JSS : Quelles mesures seraient les plus adéquates pour résorber le déficit de la Sécurité sociale tout en assurant un service public de la santé efficient ?

N.C. : C’est vraiment une question politique. De mon point de vue, il faut accroître les recettes, donc accroître les cotisations sociales. Pour d’autres, notamment le Haut Conseil pour l’avenir de l’Assurance-maladie (HCAAM), il est préconisé d’accroître le rôle des complémentaires santé. Ce qui, à mon sens, n’est pas la bonne solution parce que les complémentaires santé sont inégalitaires.

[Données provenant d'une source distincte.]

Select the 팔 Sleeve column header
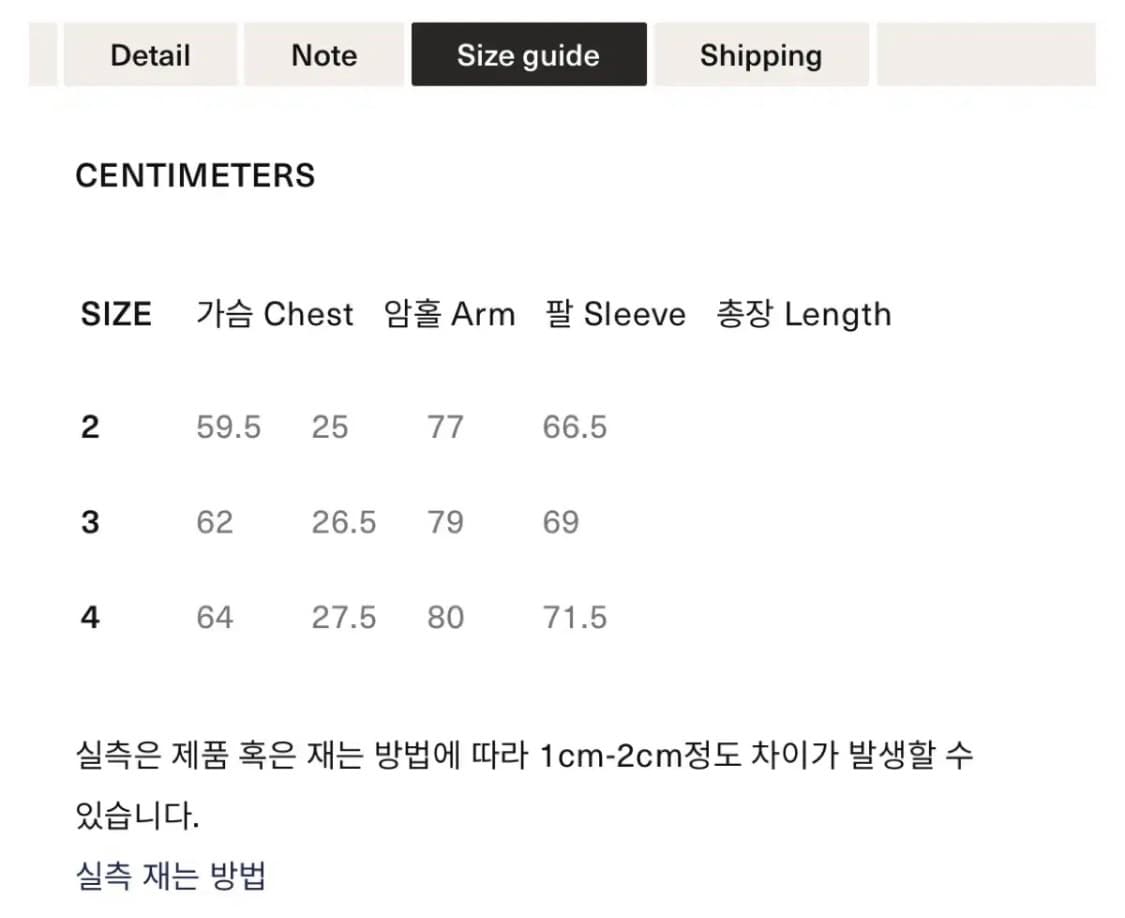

Vous n’êtes pas aussi bien couvert si vous êtes dans une grande entreprise ou dans une petite entreprise, si vous êtes salarié du privé ou du public, si vous êtes précaire, étudiant. Bref, il y a tout un ensemble d’inégalités qui émanent des complémentaires santé car elles n’ont pas le rôle d’être solidaires.

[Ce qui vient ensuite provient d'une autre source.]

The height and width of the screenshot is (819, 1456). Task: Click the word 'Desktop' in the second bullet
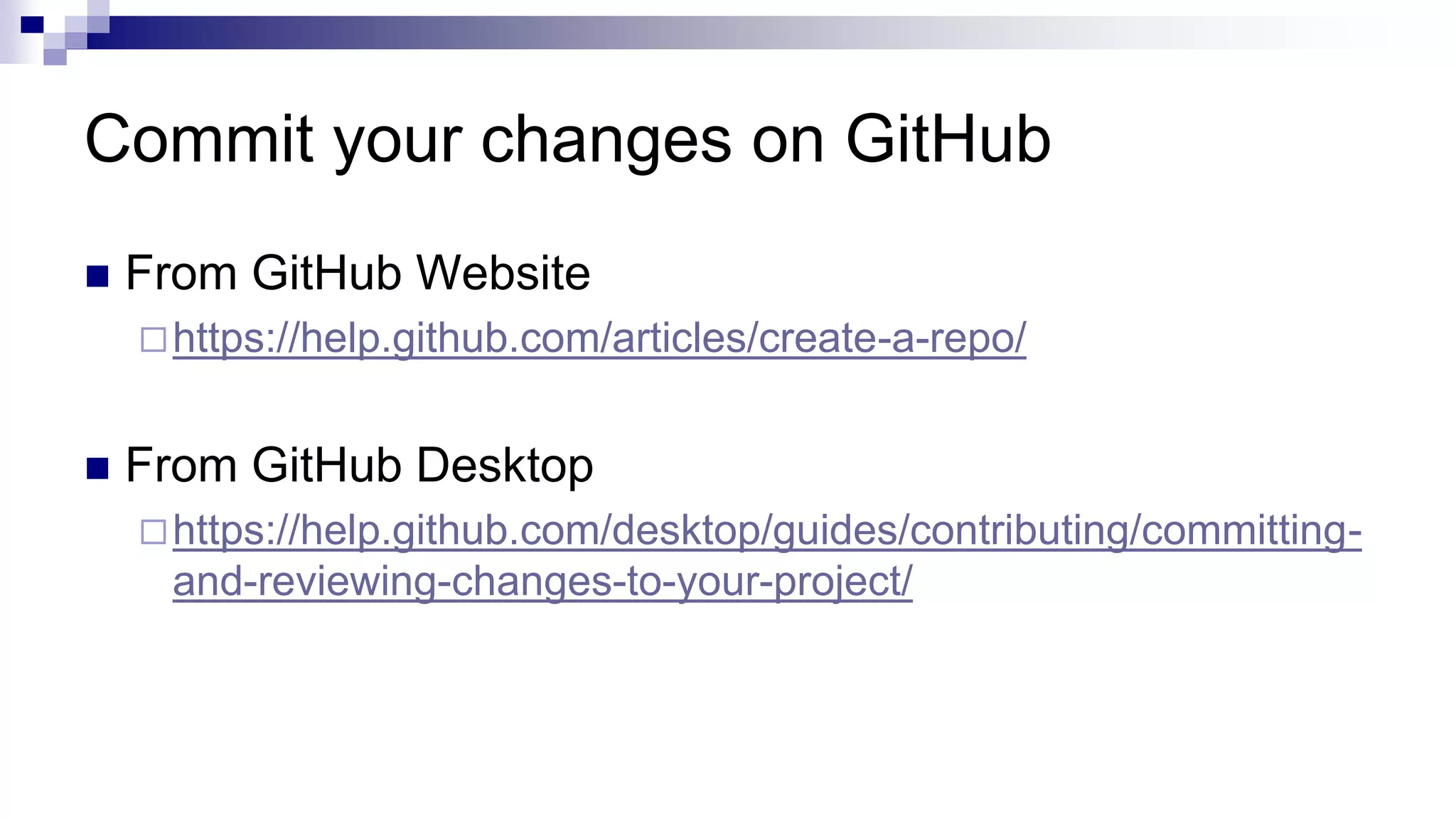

Puis, cela fait aussi des primes qui augmentent. On le voit récemment avec des primes d’assurance complémentaire qui augmentent. Pour les ménages, vaut-il mieux avoir des cotisations sociales qui sont faibles, qui n’augmentent pas, mais des primes d’assurance complémentaires qui augmentent ? Ou est-ce qu’il vaut mieux avoir des cotisations sociales qui augmentent, parce que c’est plus juste ?

Avec l’idée qu’en étant mieux soignés ces dernières années, en espérant que ces progrès médicaux augmentent, les dépenses de santé augmentent. Il est nécessaire d’avoir une vraie réflexion sur la manière dont on finance cette augmentation des dépenses de santé, au lieu de dire, comme le font les politiques depuis plusieurs années : « On va les réduire », alors qu’on sait très bien que ce n’est pas possible.

Faire croire qu’on va réduire les dépenses de santé est complètement illusoire. On peut, évidemment, mieux les contrôler, éviter les abus. Il n’y a pas de souci avec ça. Mais tendanciellement, elles ne peuvent pas diminuer. Par conséquent, il faut savoir comment on les finance.